A. Lymph Node, RIGHT PELVIC LYMPH NODE-
Pelvic Cavity:
Two lymph nodes negative for malignancy.
(0/2).
B. Lymph Node, LEFT PELVIC LYMPH NODE-
Pelvic Cavity:
Two lymph nodes negative for malignancy.
(0/2).
C. Prostate, PROSTATE AND SEMINAL
VESICLES:
Prostatic adenocarcinoma, acinar-type, Gleason
score 3+4 =7
Grade group 2
The bladder neck margin is negative.
The tumor involves the apical margin, consists
of Gleason pattern 4, and spans a length of 1.7
cm.
The tumor involves 20% of the prostate gland
tissue.
Gleason pattern 4 is approximately 15% of the
specimen.
Perineural invasion is present.
pT2pN0
@df0403
this actually looks pretty good. Only one, 3+4, surprising to see that the tumor is 20% of Prostate gland. That’s pretty large.

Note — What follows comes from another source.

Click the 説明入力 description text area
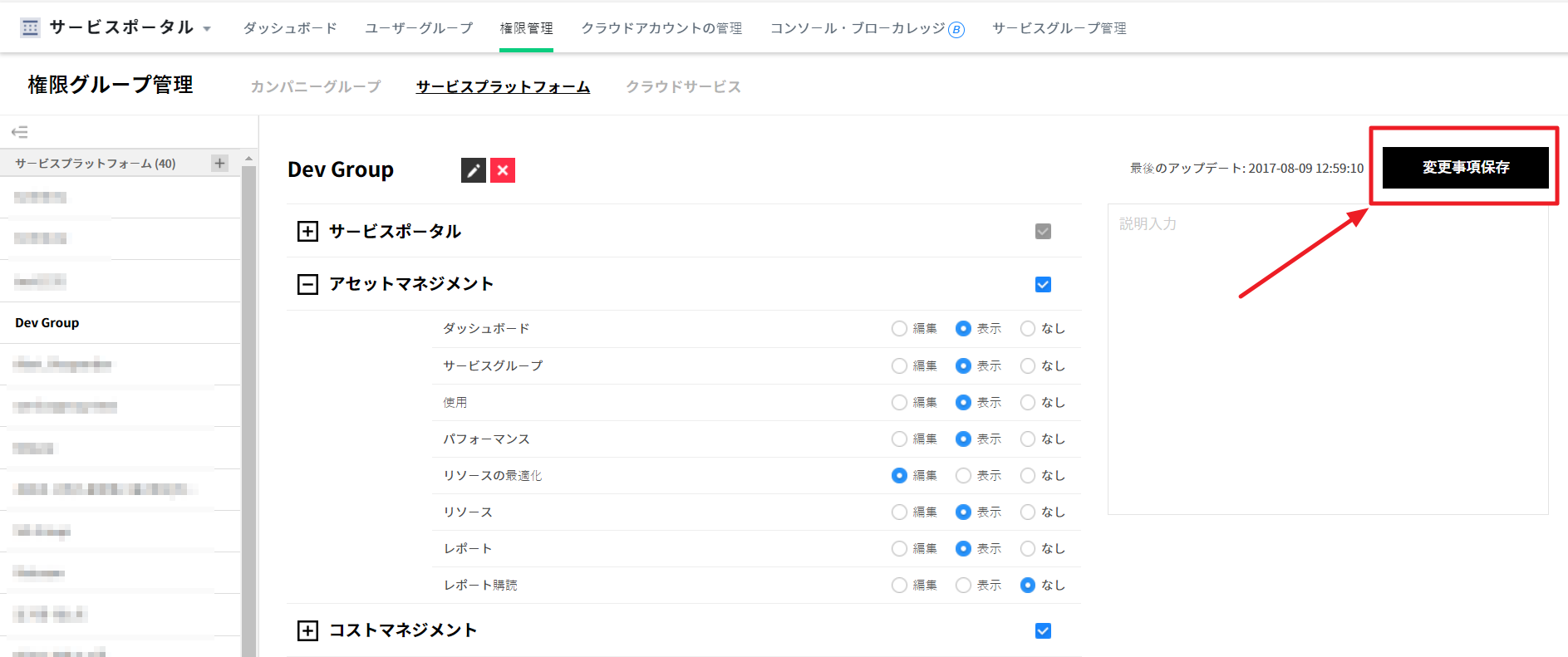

I’m a little puzzled about the pT2p Since T2 is only a, b or c.
You see perineural invasion in almost every biopsy. Mine had it my brothers had it so many people that have had posted them have it.
“The tumor involves the apical margin”. This meant it went to the edge but maybe not beyond it. Did you ask the doctor whether or not that actually means the margins are not clear? In that case, they would say ECE and some situations to imply it was outside.